Trump – from dismay to discernment

November 9, 2016 in Featured News, News, Newsletter

Jesuit theologian Gerry O’Hanlon was at first dismayed at the election of Donald Trump as President of the USA. His second response was to begin discerning what it might really mean. In this interview with Pat Coyle of Irish Jesuit Communications, he says there is a large section of people today who have broken from the establishment – the ‘elite’ – from whom they feel alienated. They are telling us that something is deeply wrong at the heart of the body politic.

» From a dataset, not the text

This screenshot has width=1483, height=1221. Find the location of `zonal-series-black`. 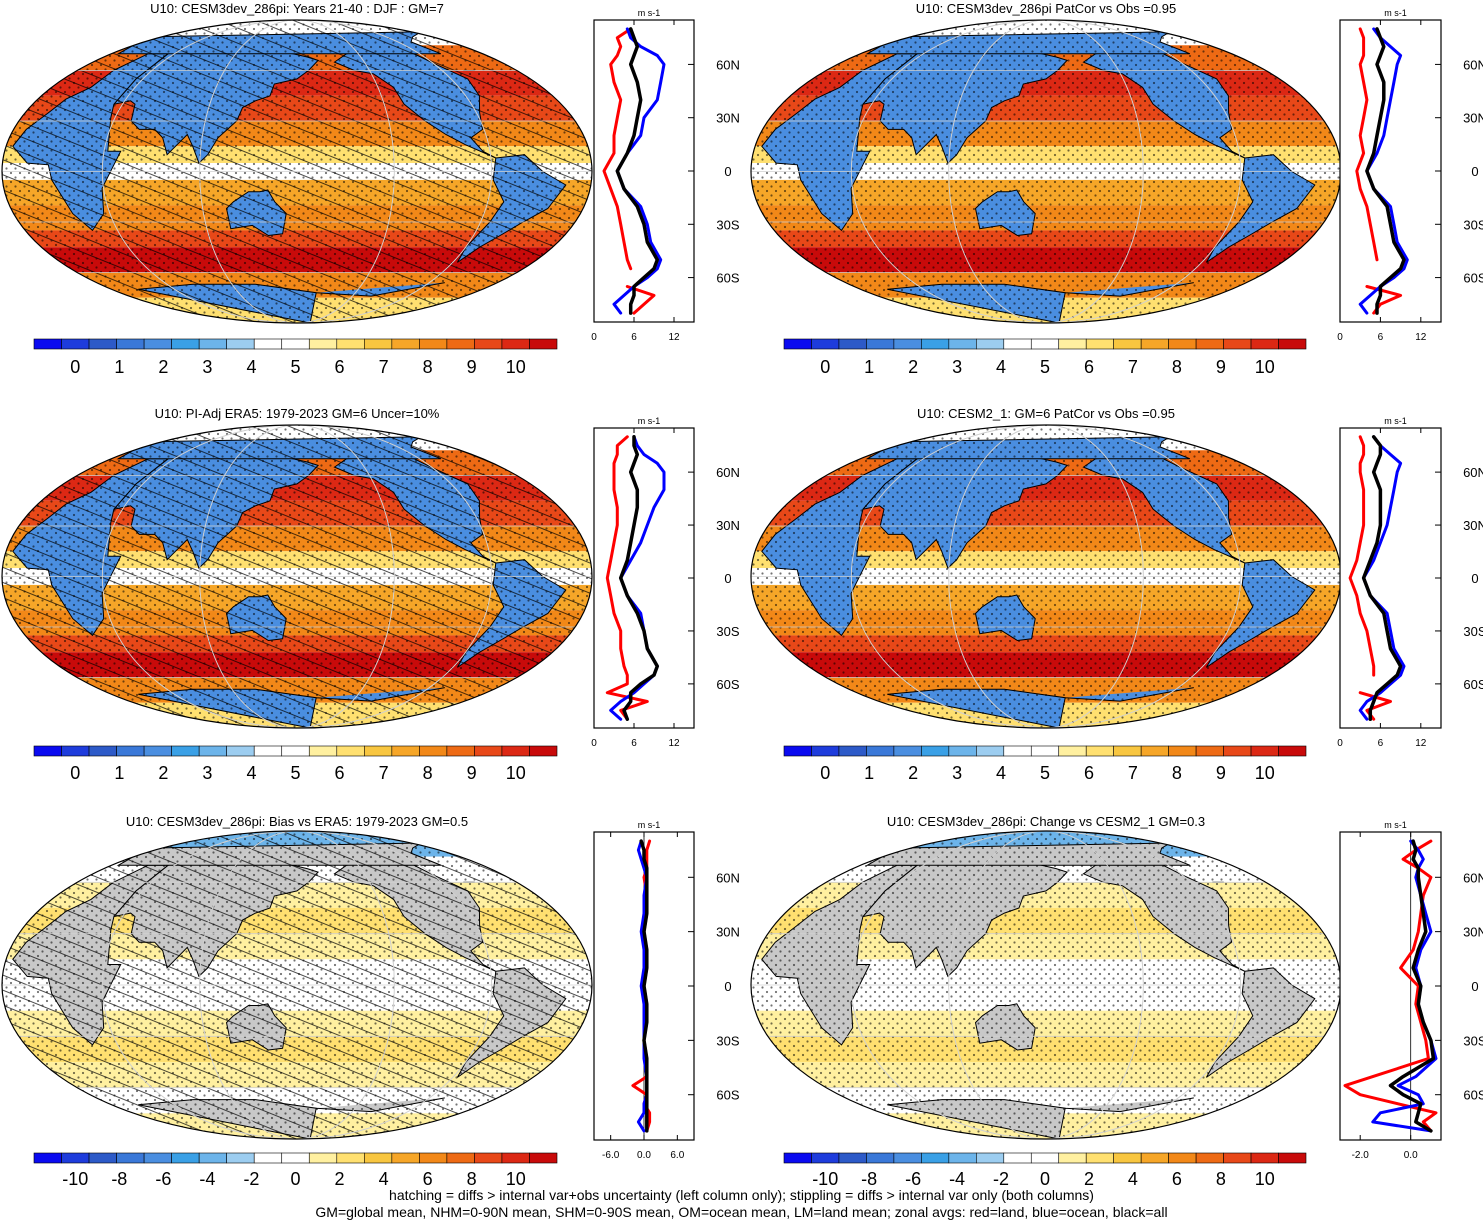

zonal-series-black is located at coordinates (1382, 578).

He accepts that they may be telling us this in a way that is most unhelpful, by electing leaders that express extreme and distasteful views, or by leaving the EU for insular and self-centred reasons. Nonetheless they are expressing their experience of a serious disconnect from many of the institutions that should be meaningful in their lives. Ireland is not immune from this, he says, referencing the huge homelessness problem here and the deep dissatisfaction felt by Gardaí, teachers, nurses and other public servants.

He says the current economic model is broken and it can only be fixed by “daring, radical and imaginative thinking”. We need people of vision in both secular and Church life who will articulate a new vision for humanity in the 21st century. “Pope Francis is such a person”, he claims. “So is our President, Michael D Higgins.” They speak out about the injustice of the way the world is organised – the  economy of inequality and social exclusion, he says.

Gerry wants more people like them to take risks and come together. He wants them to take ownership of the task of forging a new and better society based on the common good and welfare of all. He says that for this to happen, the debate which has become so coarsened and debased, needs to change in form and substance. He cites the Jesuit way of proceeding in group discernment as a possible model for moving forward in a forthright but fruitful way.

The institutional Church, he adds, needs to start acting in a more inclusive and less hierarchical manner. In Ireland, it needs to take risks and encourage the prophets among the laity to come forward. Church leaders need to be prepared to walk with them and sometimes follow them as they lead.

The secular state also has to encourage leaders of substance, like the early founders of the EU – an institution which also seems to have lost it way, disconnected from its citizens.  In short, he says, we can be as dismayed as we like about the election of someone like Donald Trump to such a high and important office. The question is, what are we going to do about it?